Some of the men were survivors of enforced disappearances. The women, the loved ones of those still missing, had been knocking on doors for years seeking proof of life, or at least closure.

They had been brought together by a time-sensitive truth: There might still be prisoners inside the House of Mirrors. If those at the gates did not look the commanding officers in the eye and speak to them now, the last of the disappeared might vanish forever.

Close to midnight, the officers finally let in three representatives for a meeting. At first, the officers repeated their textbook response: There was no such thing as an enforced disappearance. When the survivors told the officers that they knew at least two men held inside — they had managed to see them during their daily bathroom runs — there was little room for denial.

“They said, ‘Give us 24 hours of time, we will sort it out,’” said Hasinur Rahman, a retired army lieutenant colonel who had been forcibly disappeared for over 18 months and had gone in as one of the representatives. “‘If anyone is left, we will ensure they will be released as early as possible.’”

Over the next couple of days, Chakma, Arman and Azmi were all set free.

Their release filled the families of other victims with the kind of hope they had not felt in years.

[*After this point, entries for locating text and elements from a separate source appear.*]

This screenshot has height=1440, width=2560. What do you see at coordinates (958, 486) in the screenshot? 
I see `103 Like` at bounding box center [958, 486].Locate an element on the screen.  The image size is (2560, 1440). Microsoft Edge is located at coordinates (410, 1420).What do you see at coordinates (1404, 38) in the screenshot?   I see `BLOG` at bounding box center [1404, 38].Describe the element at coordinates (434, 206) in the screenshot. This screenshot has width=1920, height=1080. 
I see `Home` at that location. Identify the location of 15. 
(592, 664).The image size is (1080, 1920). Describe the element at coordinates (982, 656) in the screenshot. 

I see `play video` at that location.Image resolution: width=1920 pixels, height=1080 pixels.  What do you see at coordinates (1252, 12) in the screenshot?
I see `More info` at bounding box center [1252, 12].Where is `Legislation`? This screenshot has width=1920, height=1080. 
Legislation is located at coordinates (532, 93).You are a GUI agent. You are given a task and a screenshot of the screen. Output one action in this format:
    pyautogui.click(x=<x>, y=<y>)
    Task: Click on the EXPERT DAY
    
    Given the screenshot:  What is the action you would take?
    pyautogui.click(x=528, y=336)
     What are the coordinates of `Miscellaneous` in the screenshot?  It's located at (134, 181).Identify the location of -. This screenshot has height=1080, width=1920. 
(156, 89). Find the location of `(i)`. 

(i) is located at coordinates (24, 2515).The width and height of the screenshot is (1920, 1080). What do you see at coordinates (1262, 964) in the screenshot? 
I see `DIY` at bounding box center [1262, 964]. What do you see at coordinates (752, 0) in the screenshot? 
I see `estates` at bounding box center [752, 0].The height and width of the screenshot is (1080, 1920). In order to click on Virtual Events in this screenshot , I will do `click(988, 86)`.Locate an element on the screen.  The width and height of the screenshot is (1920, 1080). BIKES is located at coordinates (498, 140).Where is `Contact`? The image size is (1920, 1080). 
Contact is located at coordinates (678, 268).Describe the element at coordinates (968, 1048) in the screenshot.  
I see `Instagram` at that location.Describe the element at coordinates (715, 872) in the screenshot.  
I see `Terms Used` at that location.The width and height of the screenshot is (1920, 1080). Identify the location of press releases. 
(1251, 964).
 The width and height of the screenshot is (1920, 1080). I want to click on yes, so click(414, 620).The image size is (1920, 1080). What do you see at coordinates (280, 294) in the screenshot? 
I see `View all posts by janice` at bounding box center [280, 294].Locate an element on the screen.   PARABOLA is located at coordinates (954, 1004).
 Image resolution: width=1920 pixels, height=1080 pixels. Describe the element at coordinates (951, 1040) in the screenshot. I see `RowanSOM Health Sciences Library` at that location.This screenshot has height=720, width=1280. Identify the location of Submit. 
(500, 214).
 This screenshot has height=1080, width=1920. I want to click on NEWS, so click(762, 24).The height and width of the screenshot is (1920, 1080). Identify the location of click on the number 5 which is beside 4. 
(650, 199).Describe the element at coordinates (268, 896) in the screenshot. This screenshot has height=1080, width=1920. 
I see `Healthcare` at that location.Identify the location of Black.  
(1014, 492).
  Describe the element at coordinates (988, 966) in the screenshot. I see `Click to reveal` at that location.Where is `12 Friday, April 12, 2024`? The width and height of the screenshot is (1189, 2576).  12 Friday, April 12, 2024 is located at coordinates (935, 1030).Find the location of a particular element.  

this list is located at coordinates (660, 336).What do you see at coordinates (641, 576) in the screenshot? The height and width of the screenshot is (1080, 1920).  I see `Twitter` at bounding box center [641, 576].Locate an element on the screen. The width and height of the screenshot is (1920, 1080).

Over the following days, the mothers and sisters and daughters of the missing were everywhere.

They were at vigils for student protesters who had been killed by Hasina’s forces. They were outside the Supreme Court, holding placards. One woman, Shirin Akhtar, finding a ring of military men guarding the court building, looked to officer after officer, holding the arm of each and pleading tearfully for help locating her son, Mohamad Sayed.

They were also outside the military headquarters in Dhaka and military bases in several other parts of the country, asking the same question: Where are our loved ones? Wherever they gathered, they would chant: “The House of Mirrors, the House of Mirrors.” The response would be louder: “Shatter it! “Shatter it!”

One night, they arrived at the headquarters of the interim government that took over after Hasina’s ouster, to present their plea to Muhammad Yunus, the 84-year-old Nobel laureate who is now the country’s caretaker leader. One man, Babul Hawlader, his son’s photo hanging from his neck, sat cross-legged in the middle of the road leading to the main gate.

Inside the headquarters, Sanjida Islam Tulee, whose brother Sajedul Islam Sumon disappeared in 2013, described the group’s demand for justice. Their mother had become the core of a protest group called Mayer Daak, or “the mother’s call,” which stayed on the streets for years. Now the old woman sat quietly next to Yunus, hugging a framed portrait of her missing son.

“We are done waiting,” her daughter said to Yunus. “What we want is something concrete.”

He told the women that his government was a result of their protest: Their persistence for all those years had helped inspire the student protesters and others to rise up and topple Hasina.

If the country’s interim leaders cannot pursue justice for them, Yunus said, “then this government has no meaning.”

In the weeks that followed, Yunus signed an international treaty on enforced disappearances and formed a committee to investigate the crimes in Bangladesh. But in a sign of the difficult task ahead, and of how justice and reconciliation have been elusive throughout Bangladesh’s history, he was measured in his promise to the women.

“Keep your hopes up,” Yunus told them, “but I can’t say what the result will be.”